Le but est la promotion de la musique traditionnelle, de toutes les traditions : des ateliers (pratique instrumentale, chant, danses), des festivals (Vesdun, Pons, Saint-Germain-de-Calberte), des collectes (Auvergne, Vosges, Vendée), et pour certains la tentation de l’ethnomusicologie sera forte. Enthousiasme un peu fou pour des musiques alors si mal connues !
Toutes les musiques du monde ou presque sont représentées au cours de la quinzaine d’années d’existence du Bourdon. Certains concerts rassemblent des centaines de personnes (les Watersons à la Cité Universitaire). Un peu nomade le Bourdon ira de salle en salle, citons de mémoire le Café de la Gare rue d’Odessa, une salle près de la Bourse, la Cité Universitaire Internationale, la Tanière dans le quartier Glacière.
Quelques-uns des fondateurs seront au Son Continu pour feuilleter l’album photo de leurs souvenirs du Bourdon, raconter ces temps héroïques, et apprécier où en est le mouvement qu’ils ont contribué à mettre en œuvre…
Dominique MAROUTIAN, né en 1946, découvre en 1962 à l’école normale d’instituteurs de Paris Pete SEEGER, Bob DYLAN et Joan BAEZ, la guitare et le banjo. Son destin musical est scellé. En 1965, il fonde les « Easy Dodgers » (prononcez Les Zizis dodgeurz), en 1969 fait partie des fondateurs du Bourdon et achète son premier banjo. Puis il délaisse le répertoire anglophone, et adapte en français Doc WATSON ou Pete SEEGER.

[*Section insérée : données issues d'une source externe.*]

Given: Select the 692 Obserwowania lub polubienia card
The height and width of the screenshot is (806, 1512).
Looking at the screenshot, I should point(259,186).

En 2012, il organise les retrouvailles des vieux folkeux, où présidait plus la joie de se retrouver que la nostalgie des années de jeunesse. Ces retrouvailles seront renouvelées en 2013, 2014 puis 2017 lors d’un « hommage joyeux » à John WRIGHT et Jean-François DUTERTRE récemment disparus.
Jacques BENHAÏM, dit Ben, est l’une des figures marquantes du folk en France. Lui aussi cofondateur du Folk-Club Le Bourdon, il chante, joue du violon et de la guimbarde au sein du premier groupe de musique traditionnelle réputé de l’hexagone, Grand-Mère Funibus folk. Leur disque 33t paru en 1974 influence nombre d’instrumentistes et chanteurs des années à venir.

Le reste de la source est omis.